On June 1, 2021, in connection with the Merger, the 2021 Equity Incentive Plan (the “2021 Plan”) became effective and 16,929,505 authorized shares of common stock were reserved for issuance thereunder. In addition, pursuant to the terms of the Merger Agreement, on the Closing Date of the Merger, options to purchase shares of Legacy BARK’s common stock previously issued under the 2011 Plan were converted into options to purchase an aggregate of 29,390,344 shares of BARK common stock. As of June 30, 2022, 13,119,424 shares of common stock were available for the Company to grant under the 2021 Stock Plan; there were no more shares available for grant under the 2011 Plan.
Beginning on April 1, 2022 and ending on (and including) March 31, 2031, the aggregate number of shares of common stock that may be issued under the 2021 Plan shall increase by a number, determined by the Company's Board of Directors on or before May 1st of such fiscal year, not to exceed 5% of the total number of shares of common stock issued and outstanding on the last day of the preceding fiscal year.
The 2011 and 2021 Plans (together, the “Plans”) are administered by the Company’s Compensation Committee of its Board of Directors (the “Compensation Committee”). The exercise prices, vesting and other restrictions are determined by the Board of Directors (the “Board”), except that the exercise price per share of a stock option may not be less than 100% of the fair value of the common share on the date of grant.

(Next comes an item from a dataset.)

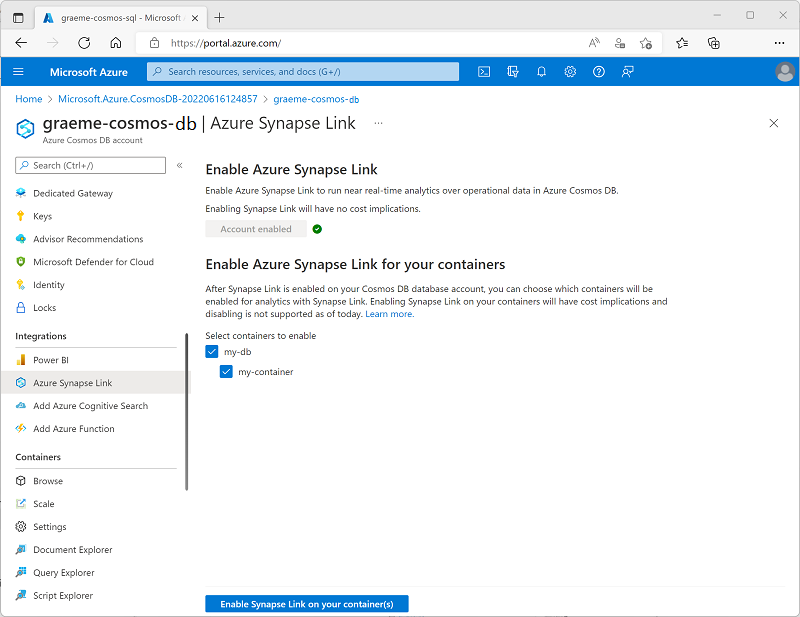Viewport: 800px width, 617px height.
Task: Click Enable Synapse Link on your container(s)
Action: pos(306,603)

Stock options awarded under the Plans typically expire 10 years after the date of the grant and generally have vesting conditions of 25% on the first anniversary of the date of grant and 75% on a monthly basis at a rate of 1/36th unless otherwise determined by the Compensation Committee. The Plans provide that the Compensation Committee shall determine the vesting conditions of awards granted under the Plans, and the Compensation Committee has from time to time approved vesting schedules for certain awards that deviate from the vesting conditions contained in the previous sentence.

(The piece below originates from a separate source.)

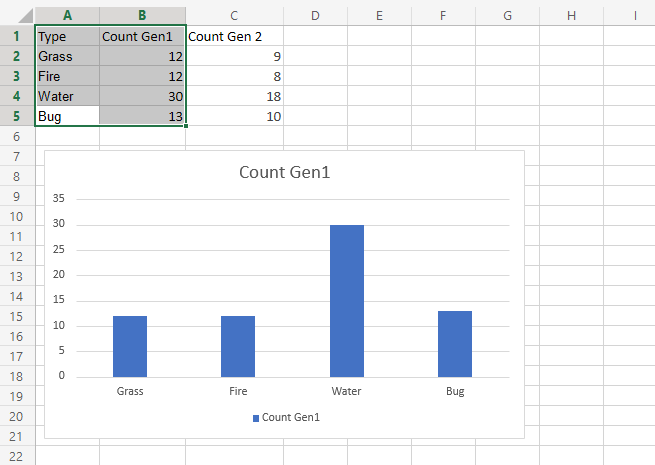
Task: Click the chart title Count Gen1
Action: pyautogui.click(x=284, y=172)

Employee Stock Purchase Plan
In June 2021, the 2021 Employee Stock Purchase Plan (the “2021 ESPP”) became effective. The 2021 ESPP authorizes the issuance of shares of common stock pursuant to purchase rights granted to employees. A total of 3,385,901 shares of common stock have been reserved for future issuance under the 2021 ESPP. On the first day of each fiscal year commencing on April 1, 2022 and ending on (and including) March 31, 2041, the aggregate number of shares of common stock that may be issued under the ESPP shall increase by a number, determined by the Company's board of directors on or before May 1st of such fiscal year, not to exceed the lesser of (i) one percent (1%) of the total number of shares of common stock issued and outstanding on the last day of the preceding fiscal year or (ii) 1,500,000 shares of common stock. If the board of directors does not determine to increase the aggregate number of shares of common stock in the ESPP by May 1st of such fiscal year, such increase shall be zero. As of June 30, 2022, no shares have been issued under the 2021 ESPP.
Stock Option Activity
During the three months ended June 30, 2022 the Company granted to its employees equity awards to purchase an aggregate of 1,039,544 shares of common stock with a weighted average exercise price of $3.45 vesting over a four-year period.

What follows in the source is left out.